A novel trained mesenchymal stromal cell-based therapy, HXB-319, effectively controls progressive glomerulonephritis in a murine lupus model.

Abstract

Introduction: Systemic lupus erythematosus (SLE) is driven by abnormal type-I and -II interferon activation, affecting a variety of immunocompetent cells. Mesenchymal stromal cells (MSCs) can modulate inflammation but often lack consistent potency. We developed HXB-319, an MSC-based therapy targeting inflammatory pathways in SLE. Previously, HXB-319 was shown to reduce alveolar hemorrhage in an SLE model. Here, we report its effects in a model of SLE that progresses to end stage kidney disease.

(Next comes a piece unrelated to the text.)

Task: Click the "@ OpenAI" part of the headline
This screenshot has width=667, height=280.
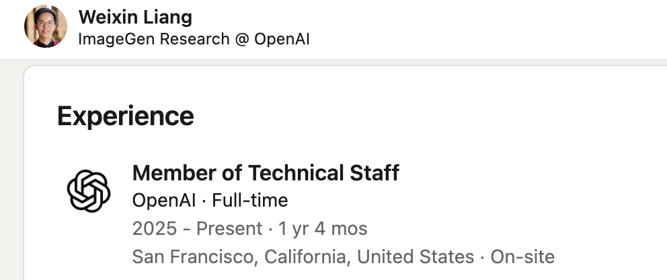Action: pyautogui.click(x=272, y=39)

Materials and methods: SLE-like disease was induced via intraperitoneal (IP) pristane injection in female BALB/cJ mice, followed by treatment with naïve MSCs or HXB-319. Over 9 months, survival and proteinuria were monitored. Upon euthanasia, kidneys were analyzed for histopathology and gene expression, splenocytes for immune subsets by flow cytometry, and serum for autoantibodies, growth factors and cytokines.

Results: HXB-319 significantly altered plasmacytoid dendritic cells, CD4+PD-L1+ cells and both CD4+ and CD8+ RORγt+ (Th17 cells) subsets. HXB-310 lowered IFN-γ (p< 0.001), IL-17A (p=0.01), BAFF (p<0.05), and anti-dsDNA (p<0.05), compared to untreated mice. HXB-319, but not naïve MSCs, significantly improved survival, halted progression of kidney disease and stabilized proteinuria (all p < 0.05).

Conclusion: HXB-319 demonstrates potential for mitigating SLE associated glomerulonephritis, improving survival and reducing proteinuria and glomerulosclerosis.